Mohamed Morsi libererà Gerusalemme. È il Mufti dei Fratelli Musulmani Abdel Rahman al-Barr a predire la conquista musulmana di Gerusalemme da parte del presidente dell’Egitto. Il Mufti lo ha dichiarato sabato scorso durate la conferenza “Abbiamo liberato i nostri saldati e ora liberiamo la nostra [moschea a Gerusalemme] Aqsa”, rifacendosi alla profezia di un chiaroveggente ebraico.

LA PROFEZIA. La moschea di al-Aqsa è il terzo sito più importante per i musulmani e si trova nella Gerusalemme vecchia, ora sotto il controllo di Israele, nello stesso luogo dove una volta era eretto il Tempio santo della religione ebraica. «Durante il governo del presidente Gamal Abdel Nasser, un chiaroveggente ebraico ha profetato che tre uomini chiamati Mohamed avrebbe guidato l’Egitto e che il terzo avrebbe liberato la moschea al-Aqsa di Gerusalemme – ha detto il leader musulmano – Il terzo Mohamed è proprio il nostro presidente Morsi, mentre il primo era Sadat e il secondo Mubarak».

«ISRAELE SVANIRÀ». «Prima di Gerusalemme – ha aggiunto – devono essere liberate il Cairo e Damasco, come fatto da Saladino (che nel 12mo secolo ha unito Egitto e Siria, ndr). Israele, come precondizione per ogni dialogo di pace, vuole essere riconosciuto come Stato. Ma Israele è una creazione artificiale degli stranieri e svanirà». Infine ha lanciato un appello: «Tutti gli egiziani, a prescindere dalla loro professione, devono considerare come loro priorità la liberazione della Palestina».
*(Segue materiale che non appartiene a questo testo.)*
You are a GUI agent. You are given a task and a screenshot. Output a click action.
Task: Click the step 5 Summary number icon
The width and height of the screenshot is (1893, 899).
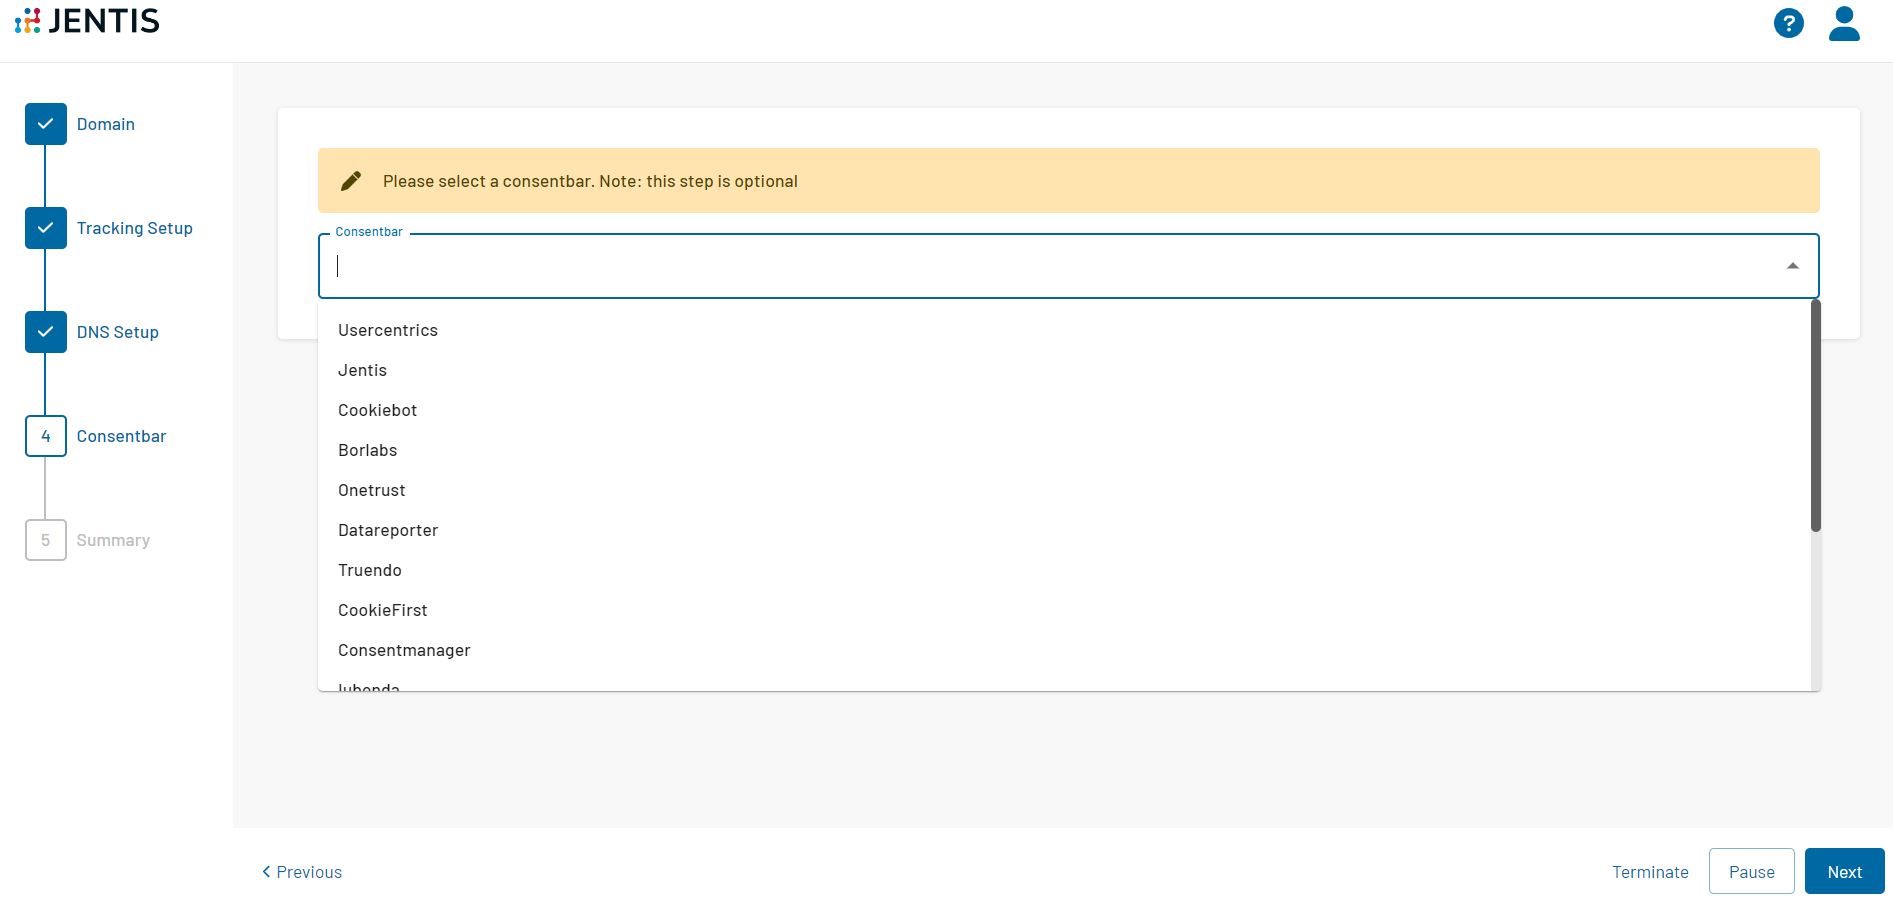(46, 540)
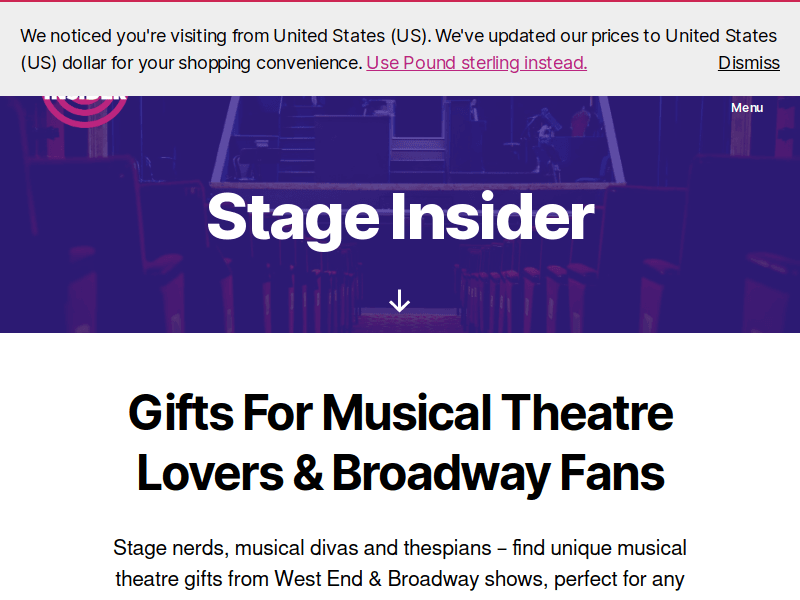The width and height of the screenshot is (800, 600).
Task: Click the United States dollar notice banner
Action: [400, 48]
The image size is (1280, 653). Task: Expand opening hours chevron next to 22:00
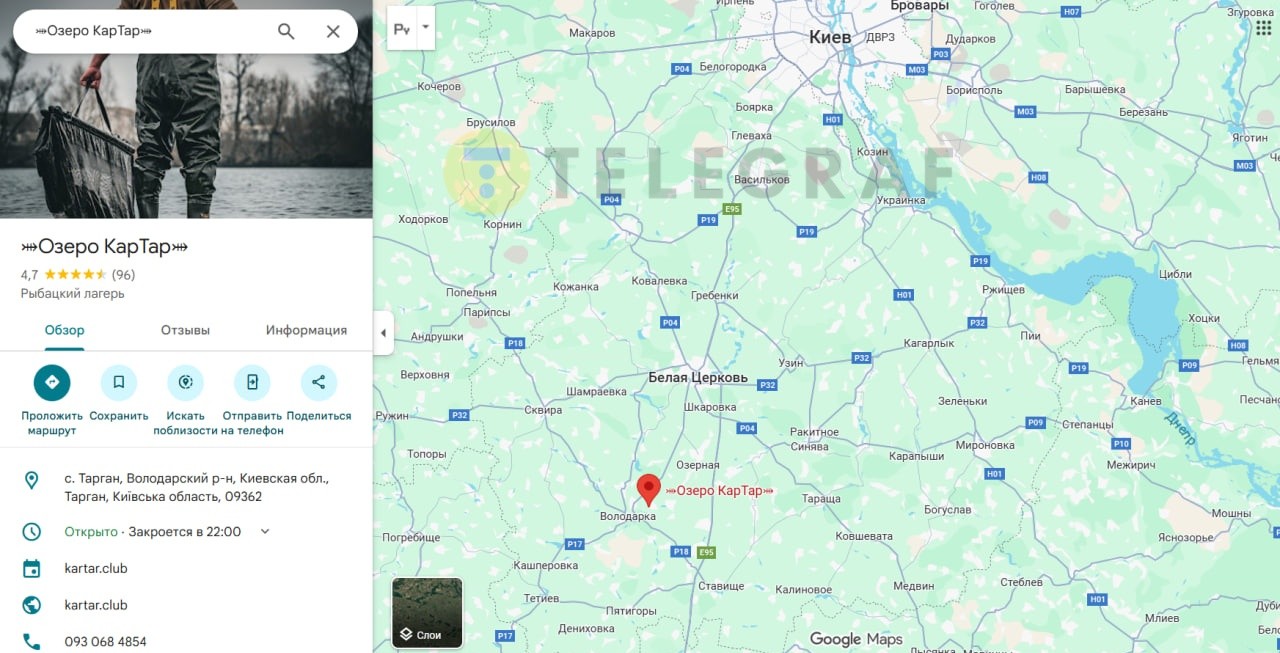pyautogui.click(x=265, y=531)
«EBREI SONO SCIMMIE». Non è la prima volta che un leader dei Fratelli Musulmani annuncia che Gerusalemme sarà conquistata. L’anno scorso, a guida suprema dei Fratelli Musulmani Sheikh Mohammed Badie ha dichiarato: «Gerusalemme è islamica e nessuno può accampare pretese sulla città santa. Il jihad per riprendere Gerusalemme è un dovere per tutti i musulmani». A inizio 2013 ha fatto scandalo una vecchia intervista del presidente Morsi, che negli Stati Uniti dichiarava: «Gli ebrei e i sionisti sono sanguisughe che attaccano i palestinesi, sono guerrafondai, discendono dalle scimmie e dai maiali».